Nous sommes introduits à l'univers de Beorn's Hall sur des effusions de percussions et de cornes de brumes, ma foi, ce n'est pas forcément surprenant, mais moi ça me fait toujours quelque chose, et ça fonctionne indubitablement, notamment grâce à la transition avec le premier morceau 'Dark Wood Black Marsch' qui est probablement le plus raw et méchant de l'album, instrumentalement et vocalement. Ce morceau s'initie par un impact frontal avant de devenir de plus en plus mélodique, permettant l'intégration de chœurs, de synthé et de guitare acoustique, jouée par Rognvaldr qui exerce aussi son talent à la mandoline. J'adore 'Estuary'', le titre éponyme, avec son introduction faite de cuivres et de percussions au synthétiseur, dont la sonorité old school voire "cheap" me rappelle les mets les plus croustillants de l'epic black metal et du dungeon synth. C'est sans compter sur la puissance du premier riff, typiquement hérité d'un black metal des années 90's qui fait "UGH" et dont les temps sont marqués par une cloche résonnante, relativement discrète. Un morceau assez brut qui me remettra un peu en mémoire des passages du premier album des américains. 'Blood For Wotan', rien que ça. La guitare acoustique retentit, puis vient la voix de Vulcan, douce et très proche de ce qu'on peut entendre dans le Neofolk / Dark folk, flagrant avec l'utilisation de l'instrument susnommé. Dans la seconde partie du morceau vient le moment le plus mémorable de l'album, une rythmique très punk enfonce les lignes qui vous servent de défense contre l'étonnement. Puis des chœurs hauts et fiers résonnent dans les grands espaces que nous offrent la maison des combattants valeureux.

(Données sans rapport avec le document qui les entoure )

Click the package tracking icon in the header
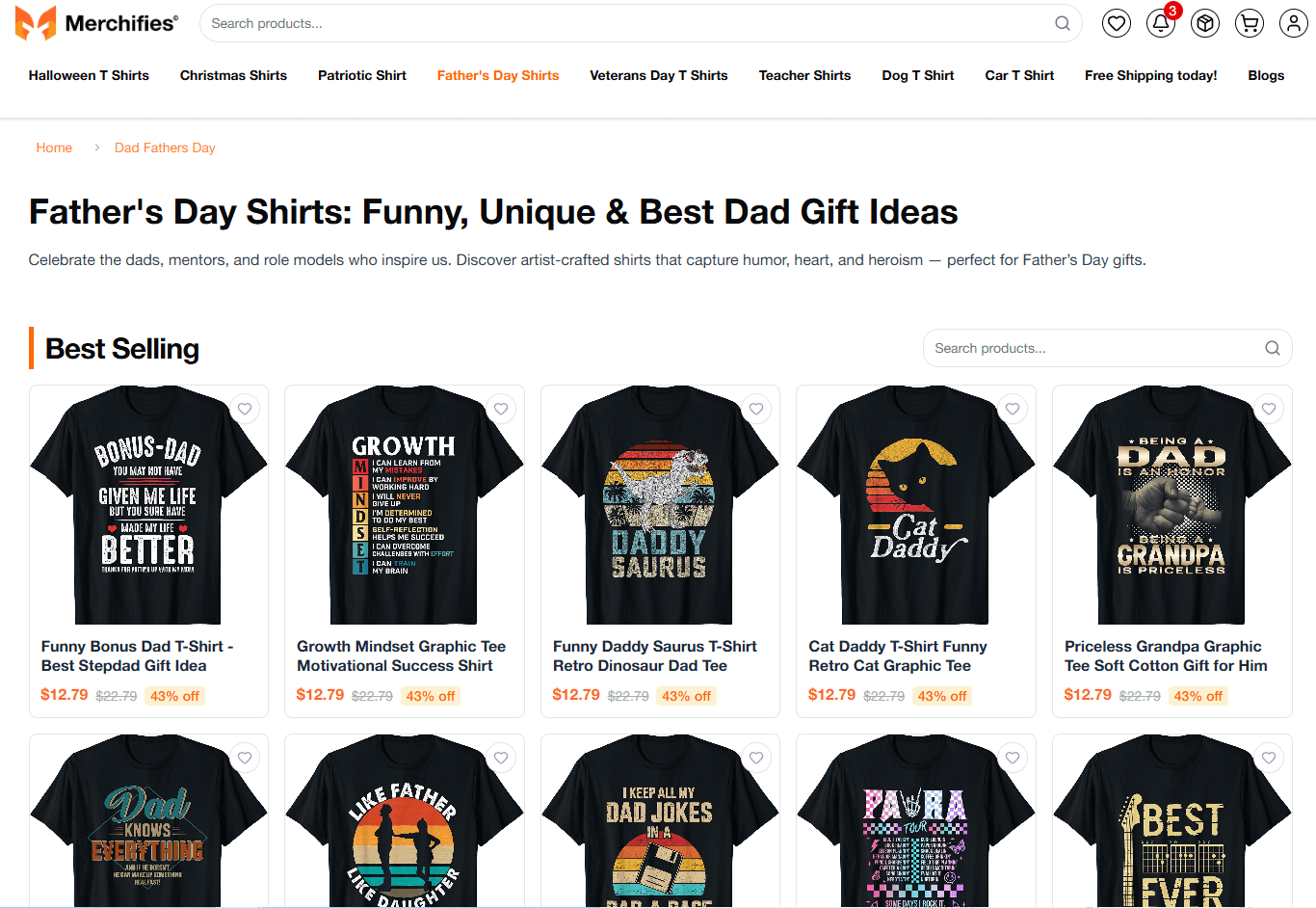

La moitié du voyage se marque par 'The Nurturing Soil', la terre nourricière, avec un sample d'homme creusant la terre de sa pelle, à la recherche de toujours plus de de lien avec le sol, la nature, l'endroit où les choses poussent, meurent, renaissent, se développent, s'embellissent... Une piste écrasante, avec des passages alternants entre un chant haut perché et les mugissements de l'âme. Ici, la terre nourricière passe par beaucoup d'états émotionnels. Les corbeaux arrivent, peut-être les messagers de Wotan, et on retrouve ces sonorités très "folk" et la grandeur de la période "Viking Metal" de Bathory, une mention que j'appliquerais à tout l'album, en fait. Apparemment, 'I Know You Rider' est l'adaptation d'une "american prison song" dans le style de Judy Roderick, très américain et résolument bluesy. L'apparition de ce titre parmi les autres est une surprise pas si surprenante que ça, au final ... tant elle s'accorde bien au cœur de cette tracklist. Le duo nous contera alors quelque chose de plus personnel et intime avec 'New Hampshire Rain', faisant directement référence au lieu de vie des artistes, grandiose. Estuary se clôt sur 'Roads Go On Forever', un titre enthousiasmant et ma foi très entêtant, introduit par un long sample de Michael Cook déclamant des textes, donnant un aspect narratif à la chose. Concernant M.Cook, à en croire mes recherches, il s'agît là d'un dramaturge canadien décédé à la fin du siècle dernier.

Beorn's Hall ne fait pas vraiment dans la nouveauté, mais parvient à assembler quelque chose de puissant et revigorant avec de vieux ingrédients ayant fait leurs preuves. L'utilisation d'instruments acoustiques apporte véritablement un plus à l'album, avec comme je l'avais évoqué, des passages quasiment Neofolk ou rappelant la musique américaine plus "traditionnelle" et champêtre. Ceci insuffle alors vie et force à un album à deux visages, dans l'ensemble très solennel et porté sur l'épique, et dans une seconde lecture beaucoup plus intimiste et personnel, donnant à la musique une particularité propre. Le traitement du son est tout bonnement génial, il est brut, rugueux, avec son grain et orné de ses impuretés enchanteresses. Des chœurs, il y a des chœurs partout, puissants, guerriers, touchants .. la voix est un formidable instrument, capable de rendre sous leur forme la plus pure bien des émotions, nous en avons un bel exemple ici. Odin exige des offrandes de sang et Beorn's Hall lui offre un album qui fera bouillir le sang des braves, se jetant ainsi dans la mêlée, tandis que ces airs d'un autre temps résonneront encore longtemps sur les champs de bataille, et dans les vastes Halls dorés du Valhalla.